CAMP4 Therapeutics’ CMP-002 Increases Seizure Threshold, Reduces Severity in SYNGAP1 Model
CAMP4 Therapeutics reported that a single dose of its ASO candidate, CMP-002, produced a statistically significant increase in seizure threshold and reduced seizure severity in a SYNGAP1 haploinsufficient mouse model. The company plans to initiate a Phase 1/2 clinical trial in SYNGAP1-related disorder patients in the second half of 2026.
1. New Preclinical Data Presentation
CAMP4 Therapeutics presented preclinical findings at TIDES showing that CMP-002 improved seizure outcomes in a SYNGAP1 haploinsufficient model.
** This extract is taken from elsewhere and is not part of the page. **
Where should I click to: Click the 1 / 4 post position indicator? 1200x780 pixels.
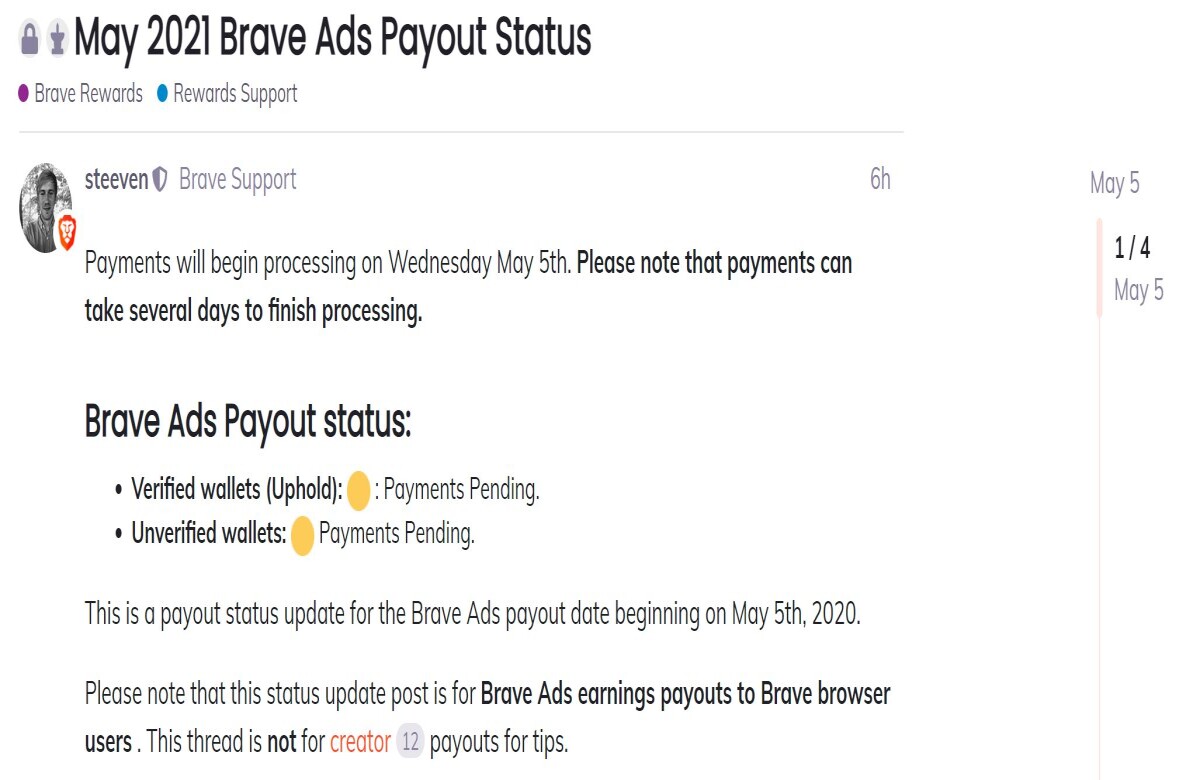point(1132,247)
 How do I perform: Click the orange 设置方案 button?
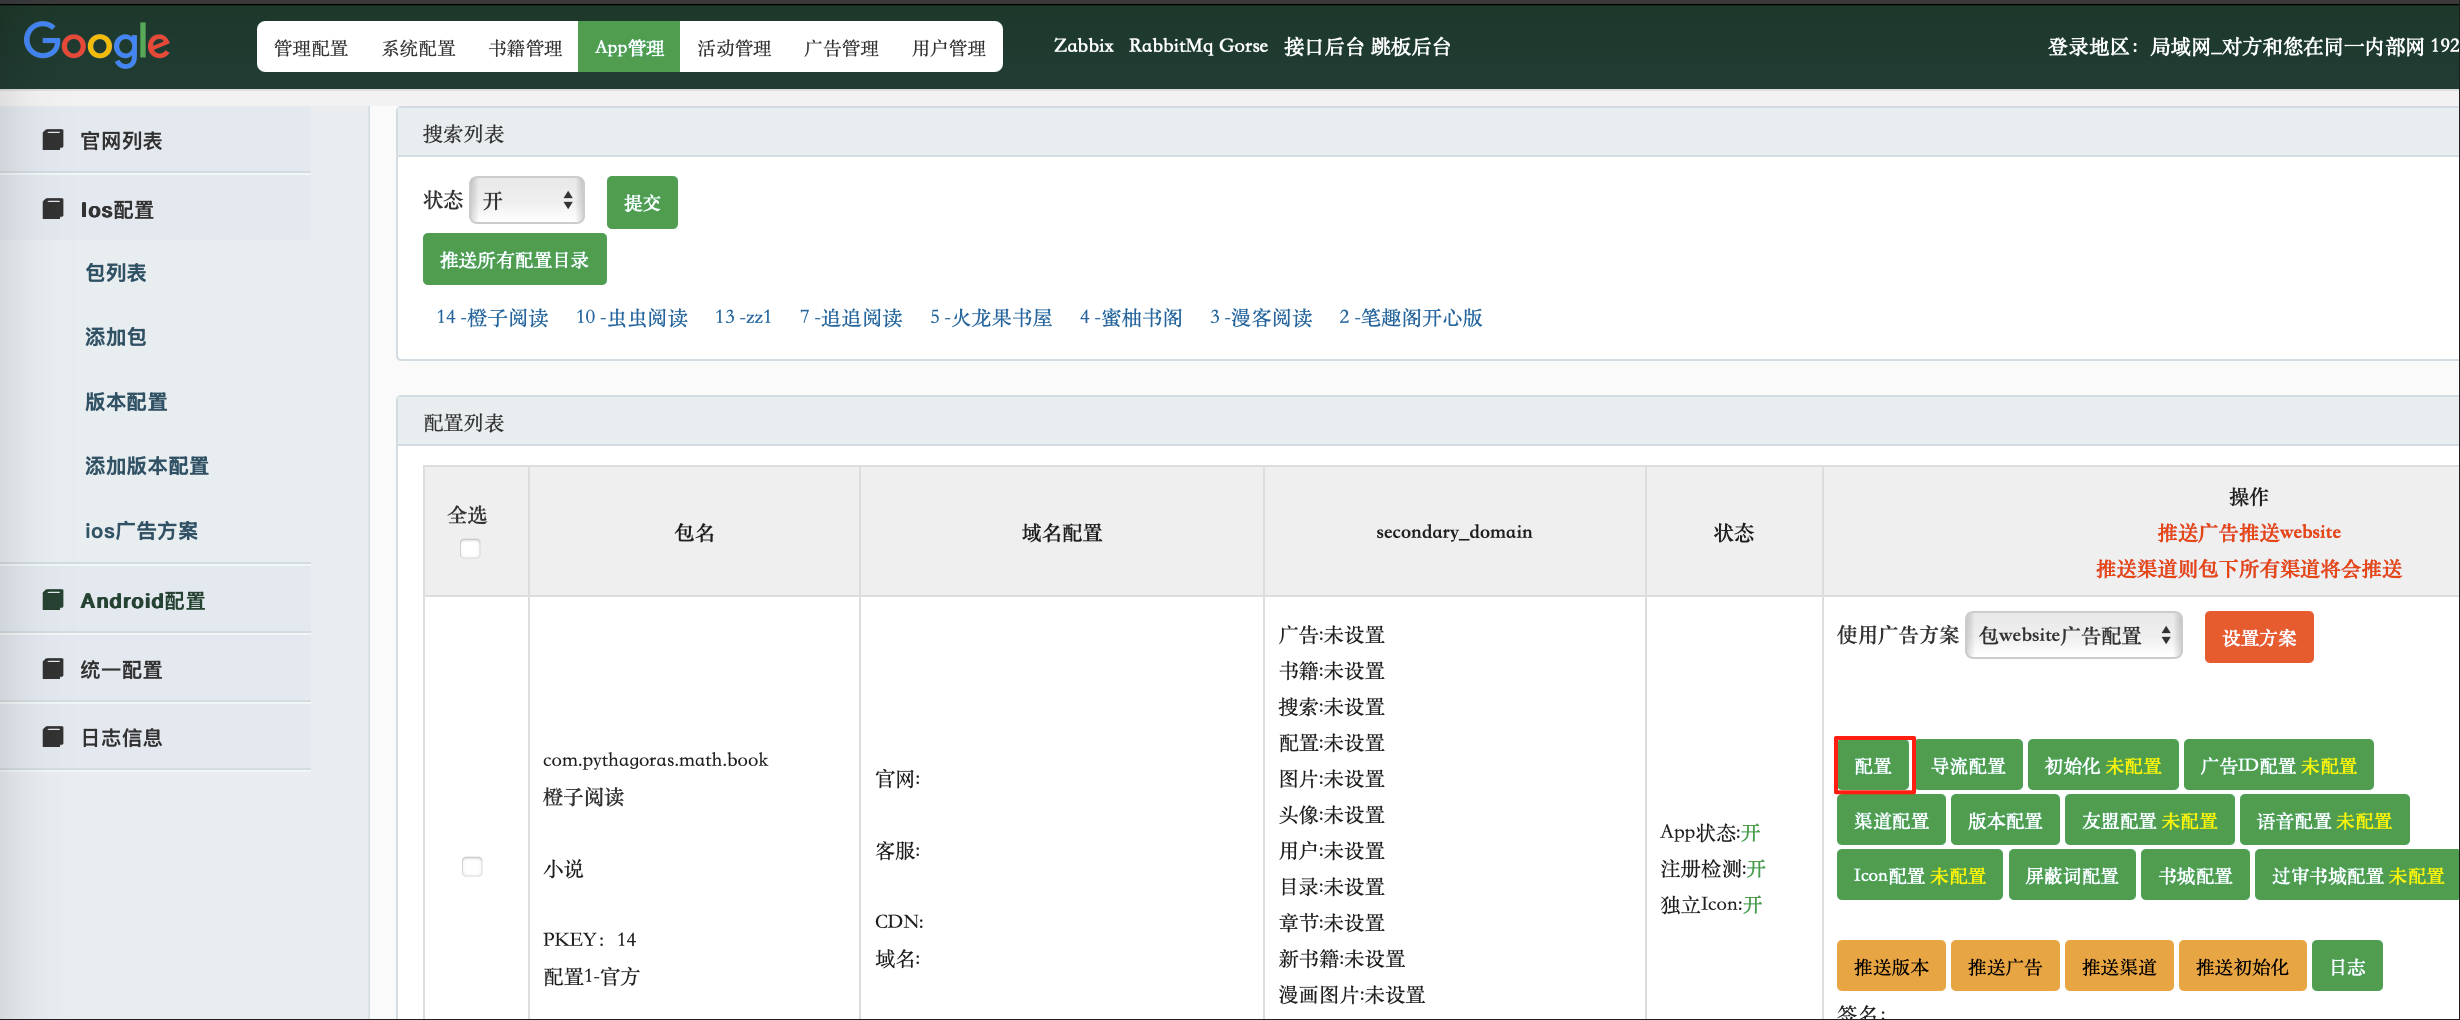point(2258,638)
2. Efficacy in SYNGAP1 Haploinsufficient Model
A single intrathecal dose of CMP-002 led to a statistically significant increase in seizure threshold and reduction in seizure severity in PTZ-induced tonic-clonic seizure tests in juvenile mice.
3. Mechanism of Action
CMP-002 is an antisense oligonucleotide designed to bind SYNGAP1-specific regulatory RNA, amplifying SYNGAP1 mRNA and restoring protein levels toward wild-type in the central nervous system.
4. Phase 1/2 Trial Plans
Based on these results, CAMP4 plans to initiate a Phase 1/2 clinical trial in individuals with SYNGAP1-related disorder in the second half of 2026.